Apamea monoglypha, the dark arches, is a moth of the family Noctuidae. The species was first described by Johann Siegfried Hufnagel in 1766. It is a common, sometimes abundant, European species. It is found in most of Europe except northernmost Fennoscandia and the southern parts of the Iberian Peninsula and Greece. The species is also found in Anatolia, Turkestan, Western Asia and Central Asia, Siberia and Mongolia. In the Alps it is found up to heights of 2,500 meters. The smaller subspecies sardoa is found on Sardinia and Corsica.

This species has a wingspan of 46 to 54 mm, the forewings varying from pale greyish brown to almost black and cryptically patterned. All but the darkest individuals usually have an obvious black mark close to the dorsum and a pale zigzag subterminal line. The hindwings are whitish with darker venation and a dark shaded band at the margin. The larva is dull whitish grey or dark grey; dorsal line pale: lateral line broadly pale; tubercles large and black; head and thoracic plate brown black.
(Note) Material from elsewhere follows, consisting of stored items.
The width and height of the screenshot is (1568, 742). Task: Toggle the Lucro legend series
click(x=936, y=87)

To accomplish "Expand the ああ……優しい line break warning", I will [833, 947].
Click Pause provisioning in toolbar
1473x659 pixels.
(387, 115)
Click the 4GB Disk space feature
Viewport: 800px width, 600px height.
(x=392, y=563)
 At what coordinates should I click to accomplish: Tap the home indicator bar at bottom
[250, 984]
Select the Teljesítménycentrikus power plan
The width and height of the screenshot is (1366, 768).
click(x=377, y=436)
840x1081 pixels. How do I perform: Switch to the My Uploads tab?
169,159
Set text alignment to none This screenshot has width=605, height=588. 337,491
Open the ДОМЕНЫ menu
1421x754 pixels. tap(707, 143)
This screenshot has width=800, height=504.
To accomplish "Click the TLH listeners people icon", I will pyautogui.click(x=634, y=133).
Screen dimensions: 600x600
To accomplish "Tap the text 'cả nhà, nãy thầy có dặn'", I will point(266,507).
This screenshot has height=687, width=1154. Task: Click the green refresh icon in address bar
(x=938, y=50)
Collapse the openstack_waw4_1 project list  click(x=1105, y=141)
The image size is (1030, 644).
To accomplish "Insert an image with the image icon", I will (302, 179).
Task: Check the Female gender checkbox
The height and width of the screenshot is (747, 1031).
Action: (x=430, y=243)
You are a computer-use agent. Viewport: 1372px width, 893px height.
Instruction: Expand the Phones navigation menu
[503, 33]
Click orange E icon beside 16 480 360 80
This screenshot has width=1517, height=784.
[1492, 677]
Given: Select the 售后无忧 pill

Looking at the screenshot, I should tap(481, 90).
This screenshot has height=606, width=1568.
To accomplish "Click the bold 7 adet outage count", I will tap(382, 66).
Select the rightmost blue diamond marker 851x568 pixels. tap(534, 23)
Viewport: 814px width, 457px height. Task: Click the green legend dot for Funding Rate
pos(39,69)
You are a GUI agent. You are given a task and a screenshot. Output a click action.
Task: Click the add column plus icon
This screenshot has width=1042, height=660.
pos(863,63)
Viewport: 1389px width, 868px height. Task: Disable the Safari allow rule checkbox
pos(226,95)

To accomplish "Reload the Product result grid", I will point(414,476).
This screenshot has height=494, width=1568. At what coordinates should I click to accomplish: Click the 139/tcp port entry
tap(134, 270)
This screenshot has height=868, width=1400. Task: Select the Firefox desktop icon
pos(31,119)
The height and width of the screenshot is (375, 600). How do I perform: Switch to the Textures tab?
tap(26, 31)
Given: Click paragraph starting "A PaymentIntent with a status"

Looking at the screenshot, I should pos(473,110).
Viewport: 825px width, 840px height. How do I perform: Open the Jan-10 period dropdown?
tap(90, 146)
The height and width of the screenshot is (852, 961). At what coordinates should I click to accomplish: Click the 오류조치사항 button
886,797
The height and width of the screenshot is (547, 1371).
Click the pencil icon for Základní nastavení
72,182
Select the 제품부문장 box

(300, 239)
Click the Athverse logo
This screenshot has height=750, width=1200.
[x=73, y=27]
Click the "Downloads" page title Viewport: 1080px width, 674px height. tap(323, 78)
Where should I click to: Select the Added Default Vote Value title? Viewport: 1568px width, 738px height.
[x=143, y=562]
==Technical description and variation==
Forewing varying from whitish ochreous, through pale and dark grey to brownish grey, dark brown and black; a black streak from base below cell, another above inner margin near base, and a third, more strongly marked, along submedian fold between the claviform stigma and outer line; inner and outer lines pale, with dark edges; claviform small, dark edged; upper stigmata large, of the ground colour or paler, with pale rings and dark outlines; the orbicular varying in shape, generally oblique and elongate, sometimes shortened, and more rarely rounded; submarginal line pale, zigzag, preceded by black wedge-shaped marks, the terminal area, except at apex, darker; inner margin usually marked with white scales, developed beyond outer line into a more or less prominent pale patch reaching submedian fold; hindwing dirty greyish, with darker cell spot and veins, with a broad fuscous marginal border preceded by a dark outer line; — ab. pallida Fuchs is wholly whitish ochreous, with all the black streaks plain, the stigmata black edged; the central area and the terminal washed with brownish grey; hindwing whitish with an ochreous grey faintly marked border — in intacta Petersen the usual pale patch beyond outer line on inner margin is absent, the whole wing being suffused with grey or grey brown; — ab. obscura Th. Mieg. represents a suffused brown or grey-brown form; — infuscata Buch. White is a northern form with the markings more or less obscured and hidden by blackish suffusion, of which brunnea Tutt is a brown black offshoot; the extreme form of this, when all markings are lost in an intense black suffusion, is aethiops Tutt; in all these dark-suffused forms the hindwing is much darker, especially in the terminal.

This moth flies at night. In the British Isles it is active from June to August with a second brood sometimes emerging in September and October. It is attracted to light, sugar and many nectar-rich flowers.

The larva feeds at the roots of various grasses including tussock grasses, orchard grass, ryegrass, reed grasses, and fescues such as sheep's fescue. This species overwinters as a larva.